Produktivität auf Irrwegen: "Führen wir schnell mal Scrum ein!"

Als ScrumMaster werde ich in Unternehmen geholt, um zur Produktivitätssteigerung Scrum „einzuführen“. Relativ schnell begegne ich dabei folgendem Umstand: Viele Product Owner haben nicht im Blick, was ihr Team eigentlich genau liefern soll. Jedenfalls beantworten sie diese Frage selten aus Kundensicht. Meistens treffe ich auf Product Owner, die durch ihre lange Erfahrung und ihr umfangreiches Wissen zwar Experten für ihre Produktsparte geworden sind, aber ihr Blick hängt am eigenen Tun und Denken fest. Letzteres ist folglich zu wenig nach draußen gerichtet, in die Erlebniswelt des Kunden und des Nutzers. Für mich als ScrumMaster bedeutet das, den Product Owner und das Entwicklungsteam zu dieser Sicht- und Denkweise hinzuführen, was viel umfassendere Implikationen hat, als einfach mal eine neue Methode „einzuführen“. Genau genommen sprechen wir von der Entwicklung hin zu einer kundenorientierten Organisation, und das wirkt sich gleich auf mehreren Ebenen aus:
Ein wichtiger erster Schritt ist, eine agile Produktentwicklung zu etablieren. Das heißt im Idealfall, dem Scrum-Team beizubringen, wie man iterativ ein MVP (Minimum Viable Product) entwickelt und es dem Markt bzw. den Usern aussetzt – bis ein Produkt gefunden wird, das es sich in allen Details fertig zu bauen lohnt.
In diesem Prozess stellt man wiederum fest, wo es im Team an Skills mangelt, und in der Regel tut es das.
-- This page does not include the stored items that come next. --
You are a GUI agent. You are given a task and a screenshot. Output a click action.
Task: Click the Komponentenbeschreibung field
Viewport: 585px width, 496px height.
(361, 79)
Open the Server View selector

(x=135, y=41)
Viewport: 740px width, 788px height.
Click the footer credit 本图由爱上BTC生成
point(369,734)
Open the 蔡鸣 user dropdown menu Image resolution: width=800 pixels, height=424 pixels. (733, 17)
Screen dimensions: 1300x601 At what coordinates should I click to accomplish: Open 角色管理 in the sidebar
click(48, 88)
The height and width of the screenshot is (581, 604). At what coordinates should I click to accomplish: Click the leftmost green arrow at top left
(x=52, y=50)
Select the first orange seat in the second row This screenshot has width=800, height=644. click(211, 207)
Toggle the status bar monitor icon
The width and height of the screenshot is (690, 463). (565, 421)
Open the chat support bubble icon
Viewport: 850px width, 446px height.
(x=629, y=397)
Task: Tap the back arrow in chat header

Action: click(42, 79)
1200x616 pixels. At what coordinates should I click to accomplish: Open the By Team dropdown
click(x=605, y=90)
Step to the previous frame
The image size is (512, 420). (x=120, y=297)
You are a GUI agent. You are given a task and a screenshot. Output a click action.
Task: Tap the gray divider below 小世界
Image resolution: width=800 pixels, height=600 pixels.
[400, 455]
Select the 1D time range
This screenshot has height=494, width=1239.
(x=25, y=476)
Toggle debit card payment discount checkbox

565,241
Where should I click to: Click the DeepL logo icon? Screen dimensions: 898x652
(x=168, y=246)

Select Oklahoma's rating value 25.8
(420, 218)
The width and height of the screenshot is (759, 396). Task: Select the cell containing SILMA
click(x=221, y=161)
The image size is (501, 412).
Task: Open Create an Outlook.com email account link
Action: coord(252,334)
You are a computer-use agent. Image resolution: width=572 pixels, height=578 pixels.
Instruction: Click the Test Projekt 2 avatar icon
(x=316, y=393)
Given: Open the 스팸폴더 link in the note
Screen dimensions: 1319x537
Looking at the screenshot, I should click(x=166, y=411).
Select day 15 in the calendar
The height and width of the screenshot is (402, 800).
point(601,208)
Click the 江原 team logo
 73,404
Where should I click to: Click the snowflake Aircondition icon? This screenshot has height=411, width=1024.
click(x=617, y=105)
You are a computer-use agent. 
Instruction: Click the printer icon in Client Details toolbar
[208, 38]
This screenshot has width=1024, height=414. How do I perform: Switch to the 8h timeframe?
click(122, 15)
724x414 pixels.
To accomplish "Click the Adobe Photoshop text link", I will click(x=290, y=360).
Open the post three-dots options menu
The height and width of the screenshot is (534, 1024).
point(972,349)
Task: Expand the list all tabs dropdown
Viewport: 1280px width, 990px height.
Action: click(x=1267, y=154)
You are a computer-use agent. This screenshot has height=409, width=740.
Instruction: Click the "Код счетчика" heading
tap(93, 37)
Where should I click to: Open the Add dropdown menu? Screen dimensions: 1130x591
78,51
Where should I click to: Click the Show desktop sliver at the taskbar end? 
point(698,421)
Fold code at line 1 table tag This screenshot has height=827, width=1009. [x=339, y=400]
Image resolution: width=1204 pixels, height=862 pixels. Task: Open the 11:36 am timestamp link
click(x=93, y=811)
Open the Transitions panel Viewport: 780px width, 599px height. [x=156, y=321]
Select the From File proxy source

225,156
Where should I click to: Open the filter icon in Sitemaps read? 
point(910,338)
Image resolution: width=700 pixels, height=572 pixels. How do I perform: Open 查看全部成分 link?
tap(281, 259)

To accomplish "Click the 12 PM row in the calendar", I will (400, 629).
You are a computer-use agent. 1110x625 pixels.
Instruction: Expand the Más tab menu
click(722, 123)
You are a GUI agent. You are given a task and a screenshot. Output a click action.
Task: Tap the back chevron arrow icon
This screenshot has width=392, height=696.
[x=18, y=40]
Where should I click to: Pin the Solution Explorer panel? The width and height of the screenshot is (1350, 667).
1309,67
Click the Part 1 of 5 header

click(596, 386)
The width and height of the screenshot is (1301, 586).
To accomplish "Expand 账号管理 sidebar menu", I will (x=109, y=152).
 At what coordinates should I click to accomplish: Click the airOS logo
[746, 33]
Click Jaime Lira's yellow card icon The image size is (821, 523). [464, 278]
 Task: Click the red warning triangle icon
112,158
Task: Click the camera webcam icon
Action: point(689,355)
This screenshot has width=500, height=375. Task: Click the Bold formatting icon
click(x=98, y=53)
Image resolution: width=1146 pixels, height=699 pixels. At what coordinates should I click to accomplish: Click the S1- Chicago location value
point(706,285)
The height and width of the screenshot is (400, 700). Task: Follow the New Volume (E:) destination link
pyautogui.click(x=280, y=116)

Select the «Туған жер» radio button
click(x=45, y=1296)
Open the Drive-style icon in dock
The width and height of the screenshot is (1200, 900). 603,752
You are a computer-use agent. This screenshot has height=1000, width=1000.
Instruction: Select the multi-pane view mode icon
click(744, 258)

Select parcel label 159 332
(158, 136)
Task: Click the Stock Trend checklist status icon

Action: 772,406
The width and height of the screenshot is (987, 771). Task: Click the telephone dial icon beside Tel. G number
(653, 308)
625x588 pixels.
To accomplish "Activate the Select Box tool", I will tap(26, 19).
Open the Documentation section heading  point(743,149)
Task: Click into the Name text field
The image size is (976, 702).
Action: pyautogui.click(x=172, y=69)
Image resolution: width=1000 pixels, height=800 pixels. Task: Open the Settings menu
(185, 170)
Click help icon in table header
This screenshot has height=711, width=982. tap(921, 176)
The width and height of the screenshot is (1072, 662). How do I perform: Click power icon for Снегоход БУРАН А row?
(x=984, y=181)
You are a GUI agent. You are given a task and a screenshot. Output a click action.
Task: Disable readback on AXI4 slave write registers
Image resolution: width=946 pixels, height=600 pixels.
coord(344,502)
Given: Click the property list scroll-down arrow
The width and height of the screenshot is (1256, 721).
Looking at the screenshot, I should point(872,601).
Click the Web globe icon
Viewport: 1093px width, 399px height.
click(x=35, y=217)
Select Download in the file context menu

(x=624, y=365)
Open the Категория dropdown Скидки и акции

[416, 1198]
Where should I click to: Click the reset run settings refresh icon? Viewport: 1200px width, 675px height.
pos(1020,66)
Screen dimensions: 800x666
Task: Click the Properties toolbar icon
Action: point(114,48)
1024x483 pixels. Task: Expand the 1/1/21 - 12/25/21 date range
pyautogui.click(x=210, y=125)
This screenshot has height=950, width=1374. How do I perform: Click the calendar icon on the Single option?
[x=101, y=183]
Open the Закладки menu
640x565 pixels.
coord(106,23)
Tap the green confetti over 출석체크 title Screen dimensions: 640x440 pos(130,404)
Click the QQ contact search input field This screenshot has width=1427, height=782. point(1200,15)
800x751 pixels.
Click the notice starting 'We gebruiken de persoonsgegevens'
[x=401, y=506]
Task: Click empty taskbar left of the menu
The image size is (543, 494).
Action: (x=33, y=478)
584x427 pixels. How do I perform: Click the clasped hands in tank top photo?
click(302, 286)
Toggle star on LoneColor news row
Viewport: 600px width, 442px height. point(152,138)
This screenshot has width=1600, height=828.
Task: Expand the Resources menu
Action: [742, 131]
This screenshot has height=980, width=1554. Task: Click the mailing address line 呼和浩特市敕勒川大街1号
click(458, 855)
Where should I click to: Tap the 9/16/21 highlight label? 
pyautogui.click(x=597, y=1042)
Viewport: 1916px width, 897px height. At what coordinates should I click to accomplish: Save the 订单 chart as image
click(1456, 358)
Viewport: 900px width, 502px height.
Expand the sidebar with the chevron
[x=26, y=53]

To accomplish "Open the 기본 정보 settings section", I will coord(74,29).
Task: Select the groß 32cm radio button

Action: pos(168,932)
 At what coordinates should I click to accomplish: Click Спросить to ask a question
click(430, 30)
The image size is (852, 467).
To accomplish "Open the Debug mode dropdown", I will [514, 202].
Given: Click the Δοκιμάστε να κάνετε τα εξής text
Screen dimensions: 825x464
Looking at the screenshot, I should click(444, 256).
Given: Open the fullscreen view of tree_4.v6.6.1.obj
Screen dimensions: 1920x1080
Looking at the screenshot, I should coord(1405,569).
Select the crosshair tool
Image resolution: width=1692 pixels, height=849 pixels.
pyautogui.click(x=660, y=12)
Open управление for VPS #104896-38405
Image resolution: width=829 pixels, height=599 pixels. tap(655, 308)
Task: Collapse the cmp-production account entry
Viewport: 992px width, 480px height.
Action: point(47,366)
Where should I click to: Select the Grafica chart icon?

Die nächste Aufgabe wäre also, diese Skills zu entwickeln. In der Softwareentwicklung hat sich für den Aufbau und den Austausch von Wissen das Mob bzw. Pair Programming etabliert, das Prinzip lässt sich aber auf andere Arbeitsbereiche anwenden. Fehlen bestimmte Skills zur Gänze, muss man sich diese zusätzliche Kompetenz ins Team holen.
Auf der Ebene der Infrastruktur stößt man schnell an Grenzen, die aufgelöst werden wollen: Hat das Team überhaupt geeignete Räume, in denen die Zusammenarbeit möglich ist? Sind Kommunikationsmittel im Einsatz, mit denen die Teamarbeit strukturell überhaupt abgebildet werden kann („Pull“-basierte Tools wie Slack oder Microsoft Teams können das), oder läuft die schriftliche Kommunikation des Teams hauptsächlich über E-Mail? Gibt es Arbeitsmaterialien wie Flipcharts, Whiteboards etc. erstens in ausreichender Menge und zweitens in guter Qualität?
Bleibt noch die Ebene der Architektur, auf die man einen Blick werfen sollte. Wie ist das Unternehmen organisiert und passt diese Organisationsstruktur überhaupt zu dem Produkt, das sich die Kunden und Anwender wünschen? Eng verbunden damit ist die Frage der Führungskultur in der Organisation: Sind Selbstorganisation, Freiwilligkeit und Commitment erlaubt und werden sie belohnt?
Was bedeutet das für die Arbeit als ScrumMaster oder Agile Coach? Ich muss einerseits die genannten Ebenen im Blick behalten und gleichzeitig meine Rolle mit Konsequenz leben. Das bedeutet, die agilen Werte und Prinzipien mit Bestimmtheit zu vertreten. Das bedeutet zum Beispiel, den nötigen langen Atem mitzubringen und dem Management so lange auf den Nerv zu gehen, bis die Lizenz für das geeignete Kommunikationstool gekauft wurde. Müsste ich das Handeln des ScrumMasters auf einen Aspekt reduzieren: immer wieder transparent machen, wo es hängt – auf allen Ebenen. Nur so komme ich überhaupt an die entscheidenden Punkte heran, die eine Organisation in ihrer Produktivität behindern.